Top 10 Speakers by Twitter Mention
tut, tut Mark.
Twitter Avatars
The twitter Avatars used the tagcavas.js library but instead of populating it with words from the Twitter content the Tweet avatars were used. A few changes to the plugin options were made to display the results as a horizontally scrolling cylinder instead of a globe.
Twitter Sentiment
Perhaps the data you're analyzing needs to be taken into context as a whole. You'd expect a 1000 Techies running around a tech conference to be happy, the sentiment analysis seemed to do a better job at ranking how positive tweets were than how negative they were. Perhaps from a visualisation point of view, a logarithmic scale along with a multiplier to raise the lowest score would have worked better in this case to reflect how positive overall the event was. One thing is clear though and that is that further statistical analysis would be needed over a much larger data set to really gain insight into how positive or negative your data set is.
The remaining graphs were also created using flot. The data was sourced from a spreadsheet provided by the conference organizers, it was aggregated and then hardcoded into the web page as Javascript arrays and passed to the various flot instances.
So that's it kids, I hope you've enjoyed this episode of Blue Peter, until next time….
Edit - 6-Dec-2013 19.07:
Mark has asked me the following question over twitter:
"any chance you could let us know why these particular tools / components were chosen?".
I thought I'd give my answer here.
One of the overriding factors in choosing these tools was time. With only 3 days to piece the thing together I decided early on that I'd write all the code on the client side in Javascript. This meant I could write all my code in one location and in one language with less to test and less that could go wrong.

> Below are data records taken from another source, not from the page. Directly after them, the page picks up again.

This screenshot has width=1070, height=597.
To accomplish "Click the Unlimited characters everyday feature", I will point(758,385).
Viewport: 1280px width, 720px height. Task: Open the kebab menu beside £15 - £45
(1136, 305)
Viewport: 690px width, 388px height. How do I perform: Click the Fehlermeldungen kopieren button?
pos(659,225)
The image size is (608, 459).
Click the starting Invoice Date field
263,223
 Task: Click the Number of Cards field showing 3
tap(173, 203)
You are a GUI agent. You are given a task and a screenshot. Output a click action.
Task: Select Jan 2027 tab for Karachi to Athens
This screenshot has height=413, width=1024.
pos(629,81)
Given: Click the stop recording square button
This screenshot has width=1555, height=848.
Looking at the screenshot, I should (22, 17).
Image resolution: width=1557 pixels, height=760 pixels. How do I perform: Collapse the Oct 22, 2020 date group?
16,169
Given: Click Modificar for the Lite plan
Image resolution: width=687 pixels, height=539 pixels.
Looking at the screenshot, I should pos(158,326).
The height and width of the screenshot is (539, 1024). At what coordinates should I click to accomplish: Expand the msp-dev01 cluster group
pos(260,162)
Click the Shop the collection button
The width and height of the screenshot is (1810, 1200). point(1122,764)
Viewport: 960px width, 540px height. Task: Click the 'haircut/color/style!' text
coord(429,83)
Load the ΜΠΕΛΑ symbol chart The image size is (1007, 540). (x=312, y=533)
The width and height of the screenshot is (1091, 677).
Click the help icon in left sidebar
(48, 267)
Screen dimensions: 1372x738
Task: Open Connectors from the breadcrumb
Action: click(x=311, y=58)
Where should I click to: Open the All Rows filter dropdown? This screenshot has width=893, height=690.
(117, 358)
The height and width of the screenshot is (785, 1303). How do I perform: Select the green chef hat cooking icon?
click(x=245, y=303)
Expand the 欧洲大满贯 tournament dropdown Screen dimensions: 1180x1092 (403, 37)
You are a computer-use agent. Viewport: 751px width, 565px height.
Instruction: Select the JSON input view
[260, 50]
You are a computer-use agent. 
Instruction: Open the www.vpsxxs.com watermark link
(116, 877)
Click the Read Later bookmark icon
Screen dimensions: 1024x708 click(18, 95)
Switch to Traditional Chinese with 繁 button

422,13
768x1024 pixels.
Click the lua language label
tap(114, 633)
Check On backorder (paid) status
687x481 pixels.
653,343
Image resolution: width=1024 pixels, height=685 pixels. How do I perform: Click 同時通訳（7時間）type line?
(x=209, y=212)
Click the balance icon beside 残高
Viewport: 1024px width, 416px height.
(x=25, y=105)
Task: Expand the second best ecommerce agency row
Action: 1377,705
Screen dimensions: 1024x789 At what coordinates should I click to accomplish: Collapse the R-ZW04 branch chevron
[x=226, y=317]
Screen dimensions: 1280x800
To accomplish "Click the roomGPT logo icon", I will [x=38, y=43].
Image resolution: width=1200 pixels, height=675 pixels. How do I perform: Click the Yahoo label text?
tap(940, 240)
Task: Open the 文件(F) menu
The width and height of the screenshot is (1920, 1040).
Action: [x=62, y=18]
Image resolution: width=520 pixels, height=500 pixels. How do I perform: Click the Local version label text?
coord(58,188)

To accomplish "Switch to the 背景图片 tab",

Webdis Allowed me to do this because I didn't need to write any back end code to get the data into the browser.
All the tools were also open source, easy to install/configure and are well documented, I had also used them all previously - again, a time saver. Redis was chosen for 2 reasons, it was supported as a subscription destination by DataSift ( along with many others ) and I'm currently using it in another development project I'm working on so I was up to speed with it. Although in this solution I'm not really taking advantage of Redis's access speed it worked well as somewhere to persist the data.
I've used flot several times over the years and although there are other Javascript charting library's out there I didn't have time to test and learn a new one, flot was a no-brainer. As was jQuery, the de-facto Javascript library for Ajax, DOM manipulation and for adding suger to your webpages. I'd not used tagcanvas or vticker before but if you can install and get a jQuery plugin working in less than 10 minutes hassle free then it's probably a good one, both these met this criteria.
If I was coding a more permanent solution with more development time then I'd add a relational database into the mix and use it to perform all of the data aggregation and analysis, this would make the solution more scalable. I'd then either feed the browser via ajax calls directly to the database via backend code or populate a cache layer from the database and make ajax called directly on the cache, similar to what I did in this solution. It would have been nice to use D3 to develop a more elaborate visualisation instead of the canned flot charts but again this would have taken more time to develop.